START Source text

Frame Board Sold Analysis

Welcome to the optical sales analysis spreadsheet. This spreadsheet through all of the tabs will serve as proper frame board management and budget management so that we can maintain the proper cost of goods in our dispensary. Let's get started! 

First, we have our initial analysis tab. The purpose of the initial analysis tab is to assist in evaluating the effectiveness of the frame board mix. First by evaluating the brands and how much board space they require versus the total quantity sold in the previous twelve months. 

Next, by comparing the retail pricing breakdown of the entire board to help evaluate pricing, in order to achieve a practice-specific average frame price, while maintaining an appropriate mixture of frame pricing throughout the optical. Then we are able to compare the demographic breakdown by gender and children's frames to ensure the board mix mirrors that of our patient base. Finally, we’ll compare the total number of ophthalmics versus sunglasses to make sure we have an appropriate mix of the two.

To properly use this spreadsheet, we’ll start at the top, under the frame board analysis section. In the first section labeled frame board analysis, enter the corresponding brand-specific information, beginning with the brand or collection, such as Ray-Ban, Prada, or State Optical. 

In the next column, column B, enter the total number of frames currently on hand for that specific brand. You’ll notice here the colors start to change on this spreadsheet. We’ll explain that as we get a little bit further in, but for now let's just continue entering in our information. 

Utilizing your EHR or inventory management system, enter the total number of frames sold for that particular brand in column C.

END Source text

▸ Task to complete
Copy the stretch of the frame board analysis text from "Frame Board Sold" through "previous twelve months.", word for word. The lines that follow have no connection to the frame board analysis text.

START Supplied data

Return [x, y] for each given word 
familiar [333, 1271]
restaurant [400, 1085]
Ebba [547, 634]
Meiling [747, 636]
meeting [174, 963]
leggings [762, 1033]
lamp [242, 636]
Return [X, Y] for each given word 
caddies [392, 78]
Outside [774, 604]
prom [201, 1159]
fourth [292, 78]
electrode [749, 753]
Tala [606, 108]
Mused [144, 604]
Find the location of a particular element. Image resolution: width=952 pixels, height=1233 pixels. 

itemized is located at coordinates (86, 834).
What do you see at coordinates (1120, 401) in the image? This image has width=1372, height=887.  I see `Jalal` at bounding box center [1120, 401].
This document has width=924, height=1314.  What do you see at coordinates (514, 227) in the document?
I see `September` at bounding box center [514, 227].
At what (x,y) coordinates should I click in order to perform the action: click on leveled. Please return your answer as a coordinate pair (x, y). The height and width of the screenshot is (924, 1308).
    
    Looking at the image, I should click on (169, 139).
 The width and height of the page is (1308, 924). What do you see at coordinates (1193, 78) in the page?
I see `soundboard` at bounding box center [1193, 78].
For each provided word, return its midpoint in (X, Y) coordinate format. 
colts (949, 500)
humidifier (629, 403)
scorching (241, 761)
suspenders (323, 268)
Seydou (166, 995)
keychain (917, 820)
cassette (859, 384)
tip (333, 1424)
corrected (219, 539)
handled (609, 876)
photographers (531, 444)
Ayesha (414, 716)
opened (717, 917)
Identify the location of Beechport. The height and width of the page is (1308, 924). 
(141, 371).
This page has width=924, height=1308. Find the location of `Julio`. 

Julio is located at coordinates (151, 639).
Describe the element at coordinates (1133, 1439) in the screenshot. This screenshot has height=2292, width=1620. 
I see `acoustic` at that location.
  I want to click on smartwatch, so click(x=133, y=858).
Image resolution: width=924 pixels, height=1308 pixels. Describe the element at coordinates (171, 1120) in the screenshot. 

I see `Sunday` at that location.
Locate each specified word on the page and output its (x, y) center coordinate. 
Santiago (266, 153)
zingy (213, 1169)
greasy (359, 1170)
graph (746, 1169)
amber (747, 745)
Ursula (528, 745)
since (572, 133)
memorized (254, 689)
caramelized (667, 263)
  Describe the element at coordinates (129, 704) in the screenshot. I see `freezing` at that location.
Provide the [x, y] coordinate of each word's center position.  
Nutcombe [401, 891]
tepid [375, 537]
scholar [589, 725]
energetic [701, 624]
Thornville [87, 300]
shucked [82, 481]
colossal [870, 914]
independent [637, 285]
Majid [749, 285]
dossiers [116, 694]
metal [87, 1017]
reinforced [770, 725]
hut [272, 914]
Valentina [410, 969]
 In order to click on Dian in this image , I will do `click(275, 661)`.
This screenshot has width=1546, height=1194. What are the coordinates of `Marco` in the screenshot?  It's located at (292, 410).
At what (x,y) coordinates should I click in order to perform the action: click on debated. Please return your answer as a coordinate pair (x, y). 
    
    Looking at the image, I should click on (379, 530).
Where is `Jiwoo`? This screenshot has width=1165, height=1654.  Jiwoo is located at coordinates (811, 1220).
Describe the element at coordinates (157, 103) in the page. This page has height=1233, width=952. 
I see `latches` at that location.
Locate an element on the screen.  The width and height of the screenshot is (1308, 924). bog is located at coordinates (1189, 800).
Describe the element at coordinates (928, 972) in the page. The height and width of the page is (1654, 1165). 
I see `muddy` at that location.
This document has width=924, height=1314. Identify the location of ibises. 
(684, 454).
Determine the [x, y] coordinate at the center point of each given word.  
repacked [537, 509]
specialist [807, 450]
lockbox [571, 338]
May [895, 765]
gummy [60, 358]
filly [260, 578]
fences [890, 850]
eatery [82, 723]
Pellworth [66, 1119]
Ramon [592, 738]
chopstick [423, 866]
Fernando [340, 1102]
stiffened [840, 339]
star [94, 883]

END Supplied data

▸ Response area
Frame Board Sold Analysis

Welcome to the optical sales analysis spreadsheet. This spreadsheet through all of the tabs will serve as proper frame board management and budget management so that we can maintain the proper cost of goods in our dispensary. Let's get started! 

First, we have our initial analysis tab. The purpose of the initial analysis tab is to assist in evaluating the effectiveness of the frame board mix. First by evaluating the brands and how much board space they require versus the total quantity sold in the previous twelve months.